18 Ingeborg Bachmann an Paul Celan, Wien, 4.7.1951

Liebster Paul,

heute abend fährt Klaus nach Paris; ich möchte ihm diesen und noch andere, vor langer oder weniger langer Zeit geschriebene Briefe mitgeben. Auch wenn Du keine Zeit finden solltest, mir zu schreiben, werde ich hoffentlich bald von Klaus wissen, wie es Dir geht.

Bitte, überlege Deiner Gedichte wegen alles genau; ich glaube, daß es kein Fehler wäre, durch Jünger und durch Doderer etwas in Gang zu bringen.

Nimm mir vor allem nicht übel, daß ich die wichtigsten Briefe immer mit der Maschine geschrieben habe. Das Tippen ist mir so zur Gewohnheit – oder viel mehr als das – geworden, daß ich kaum mehr fähig bin, Worte, die mir am Herzen liegen, mit Tinte aufs Papier zu malen.
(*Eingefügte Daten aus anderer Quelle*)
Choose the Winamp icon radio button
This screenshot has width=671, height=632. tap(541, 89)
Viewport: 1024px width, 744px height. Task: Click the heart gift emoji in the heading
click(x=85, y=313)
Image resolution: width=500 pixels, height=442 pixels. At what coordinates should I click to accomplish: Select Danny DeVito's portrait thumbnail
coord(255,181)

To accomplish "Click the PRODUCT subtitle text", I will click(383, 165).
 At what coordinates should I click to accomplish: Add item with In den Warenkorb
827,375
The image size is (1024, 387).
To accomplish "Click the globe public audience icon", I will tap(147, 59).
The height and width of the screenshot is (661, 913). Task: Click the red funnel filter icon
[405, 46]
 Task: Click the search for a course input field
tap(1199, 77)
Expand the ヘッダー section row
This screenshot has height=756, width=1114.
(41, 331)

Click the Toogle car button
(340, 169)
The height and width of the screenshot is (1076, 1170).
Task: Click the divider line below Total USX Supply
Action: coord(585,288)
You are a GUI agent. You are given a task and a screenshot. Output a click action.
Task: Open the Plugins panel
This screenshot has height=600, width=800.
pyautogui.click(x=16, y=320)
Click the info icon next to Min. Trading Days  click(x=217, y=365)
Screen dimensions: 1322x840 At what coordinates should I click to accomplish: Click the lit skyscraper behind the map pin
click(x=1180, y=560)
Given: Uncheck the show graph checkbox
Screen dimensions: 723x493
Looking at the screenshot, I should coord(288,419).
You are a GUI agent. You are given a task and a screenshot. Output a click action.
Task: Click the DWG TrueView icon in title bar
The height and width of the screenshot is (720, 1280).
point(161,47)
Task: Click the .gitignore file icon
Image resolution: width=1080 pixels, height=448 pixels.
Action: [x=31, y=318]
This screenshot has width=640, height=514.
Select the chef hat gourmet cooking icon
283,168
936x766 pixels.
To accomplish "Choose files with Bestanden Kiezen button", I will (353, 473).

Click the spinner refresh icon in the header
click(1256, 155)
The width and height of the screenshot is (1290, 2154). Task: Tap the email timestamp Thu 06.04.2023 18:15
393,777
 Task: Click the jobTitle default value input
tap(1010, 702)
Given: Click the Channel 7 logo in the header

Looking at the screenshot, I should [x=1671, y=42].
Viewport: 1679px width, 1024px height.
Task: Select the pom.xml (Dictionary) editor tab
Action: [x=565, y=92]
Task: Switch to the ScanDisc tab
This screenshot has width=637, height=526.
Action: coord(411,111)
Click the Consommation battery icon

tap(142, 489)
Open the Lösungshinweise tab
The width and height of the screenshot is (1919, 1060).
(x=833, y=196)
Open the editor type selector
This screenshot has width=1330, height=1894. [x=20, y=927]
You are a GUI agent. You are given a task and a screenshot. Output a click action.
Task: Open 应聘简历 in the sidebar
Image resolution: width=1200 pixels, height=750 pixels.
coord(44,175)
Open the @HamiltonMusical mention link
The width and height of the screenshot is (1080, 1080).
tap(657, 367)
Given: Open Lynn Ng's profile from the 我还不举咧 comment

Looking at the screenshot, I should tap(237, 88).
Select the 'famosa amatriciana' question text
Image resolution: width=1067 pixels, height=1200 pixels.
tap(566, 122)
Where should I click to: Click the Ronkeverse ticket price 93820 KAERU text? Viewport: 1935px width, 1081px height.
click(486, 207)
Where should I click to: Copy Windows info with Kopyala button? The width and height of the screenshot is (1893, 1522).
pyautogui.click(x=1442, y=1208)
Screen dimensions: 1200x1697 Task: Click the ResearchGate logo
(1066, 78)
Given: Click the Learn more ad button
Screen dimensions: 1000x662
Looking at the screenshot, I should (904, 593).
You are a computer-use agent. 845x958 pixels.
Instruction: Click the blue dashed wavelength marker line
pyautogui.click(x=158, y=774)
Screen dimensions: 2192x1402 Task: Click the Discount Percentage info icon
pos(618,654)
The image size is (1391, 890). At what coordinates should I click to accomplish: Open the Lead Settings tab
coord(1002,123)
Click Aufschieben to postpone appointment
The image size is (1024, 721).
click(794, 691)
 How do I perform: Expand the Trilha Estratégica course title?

Heute war ich im Institut Fran¢ais; dort brachte ich in Erfahrung, daß ich vielleicht doch schon zum nächsten Sommersemester (Februar oder März 1952) nach Paris könne. Klaus habe ich sehr lieb gewonnen: wir haben einander in letzter Zeit oft gesehen und gesprochen, und es wäre schön, wenn wir vier einander nie ganz aus den Augen verlieren würden.

In Liebe

Deine

Ingeborg.

Wien, den 4. Juli 1951.

18.1 Beilage

März 51.

Paul, Lieber,

es ist Ostermontag, und ich bin zum ersten Mal aufgestanden, nach einer Krankheit, die nicht sehr arg war, die mir aber sehr wichtig war, die mir fast wunderbar zu Hilfe gekommen ist. Denn ich wusste nicht mehr, wie ich es hier und wie ich es hier mir recht machen sollte. Der erste Fehler war, dass ich eine Woche mein altes Wiener Leben weiterspielte, genau so, als wäre nichts gewesen, dann plötzlich verzweifelt und hysterisch abbrach und nicht aus dem Haus wollte und dabei doch wusste, dass es so nicht immer bleiben könne, und dann kam noch von aussen etwas dazu, das sehr schlimm war und fast schlimmer als alles bisher. Dann kam meine Schwester und dann diese Grippe. Jetzt ist es so still wie nach den Bombenabwürfen im Krieg, wenn sich der Rauch verzogen hatte und man entdeckte, dass das Haus nicht mehr stand und nichts zu sagen wusste; was hätte man auch sagen sollen?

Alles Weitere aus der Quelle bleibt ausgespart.